FROM [Adventure Works] WHERE ([Date].[Calendar].[Month].[February 2004],[Scenario].[Scenario].&[1])

Try to run the report, you would notice that report runs faster. While evaluating this approach, please do not limit your thinking to just above example, try to think for thousands of report lines with so many columns in the above structure.
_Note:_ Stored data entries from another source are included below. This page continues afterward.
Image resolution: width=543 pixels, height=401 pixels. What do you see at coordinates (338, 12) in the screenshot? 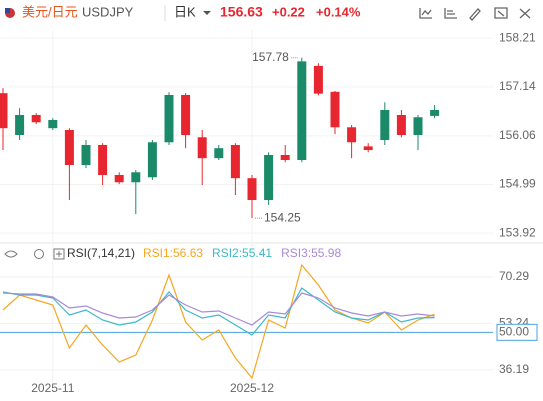
I see `change-percent: +0.14%` at bounding box center [338, 12].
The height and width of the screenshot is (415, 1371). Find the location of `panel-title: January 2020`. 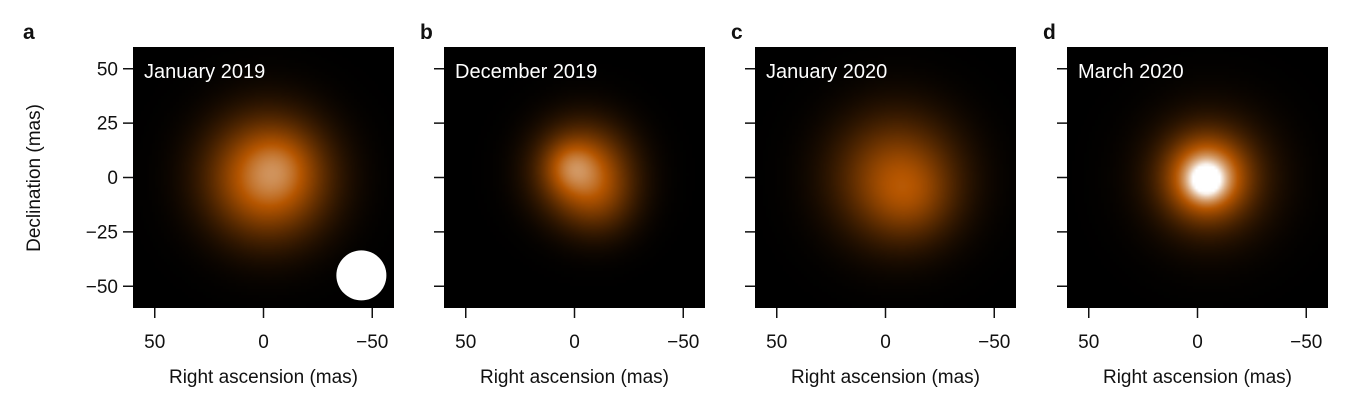

panel-title: January 2020 is located at coordinates (826, 72).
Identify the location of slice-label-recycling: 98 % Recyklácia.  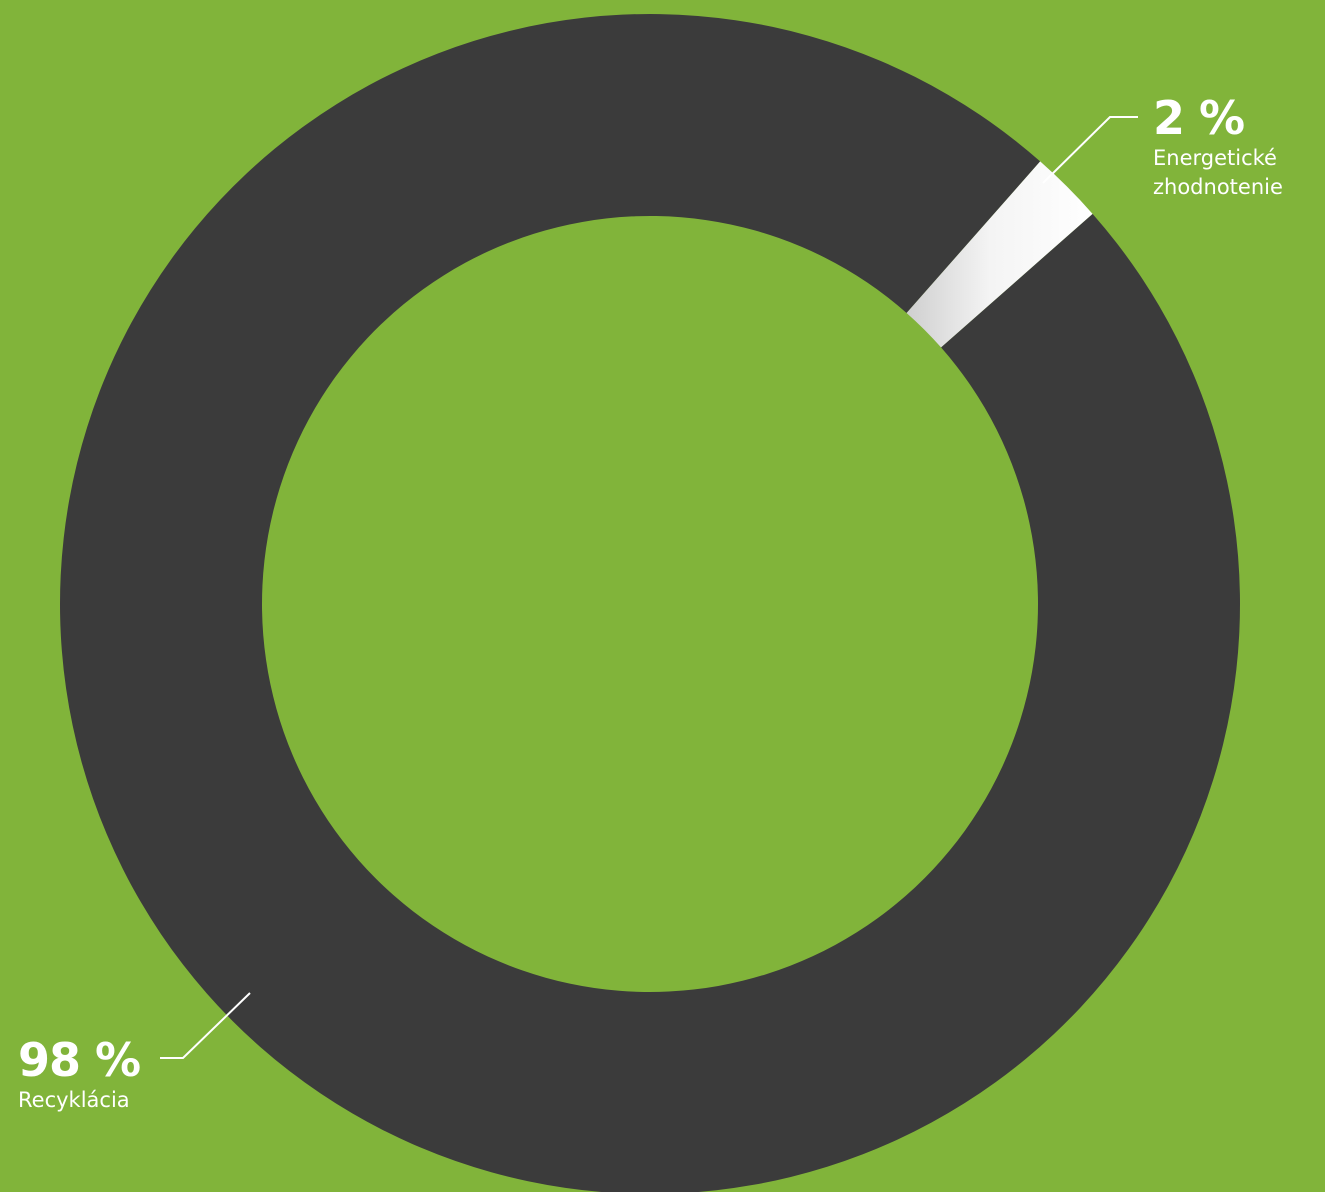
(80, 1074).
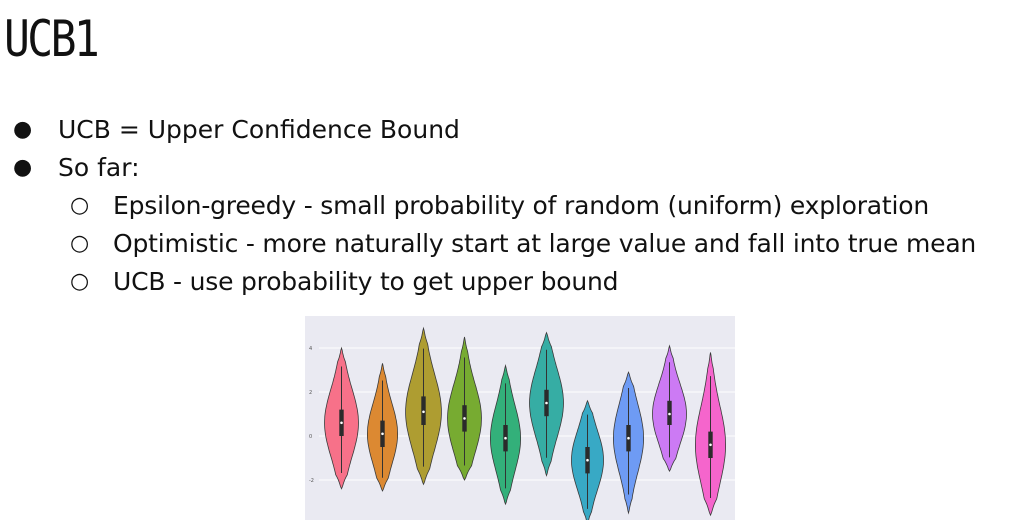 This screenshot has width=1020, height=520. Describe the element at coordinates (366, 282) in the screenshot. I see `sub-bullet-text: UCB - use probability to get upper bound` at that location.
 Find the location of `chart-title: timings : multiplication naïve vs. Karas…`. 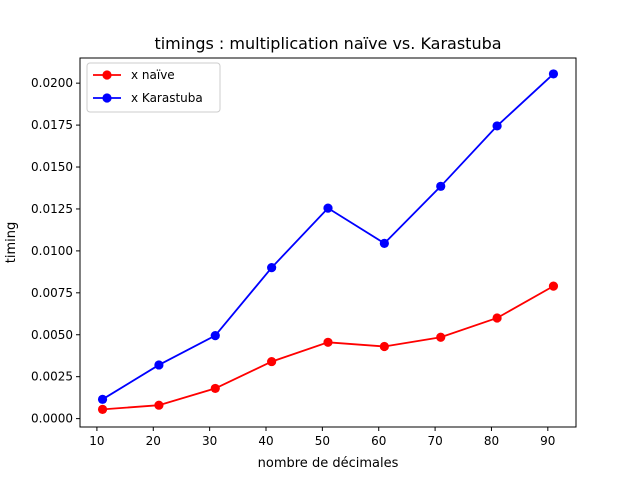

chart-title: timings : multiplication naïve vs. Karas… is located at coordinates (328, 44).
In my environment I am keeping a separate type of MDX variables and replacing the Parallel Periods as well. This separate type of variables first run independently (simple MDX), get the correct variables before running the report.

So MDX would look like:

WITH MEMBER [Measures].[CurrentMonth] AS (@CURRENT_MONTH,[Measures].[Amount])

MEMBER [Measures].[CurrentMonthYTD] AS (Sum(YTD(),(@CURRENT_MONTH,[Measures].[Amount])))

MEMBER [Measures].[PrevYearSameMonth] AS (@PrevYear_Of_CurMonth,[Measures].[Amount])

MEMBER [Measures].[PrevYearSameMonthYTD] AS (Sum(YTD(),(@PrevYear_Of_CurMonth,[Measures].[Amount]))

SELECT

{ [Measures].[CurrentMonth],[Measures].[CurrentMonthYTD],[Measures].[PrevYearSameMonth],[Measures].[PrevYearSameMonthYTD]} ON COLUMNS,

{Descendants({[Account].[Accounts].&[47]},[Account].[Accounts].[Account Level 02],SELF_AND_AFTER)} ON ROWS

FROM [Adventure Works] WHERE ([Date].[Calendar].[Month].[February 2004],[Scenario].[Scenario].&[1])

I applied this trick and trust me this is a GAME CHANGER in my environment.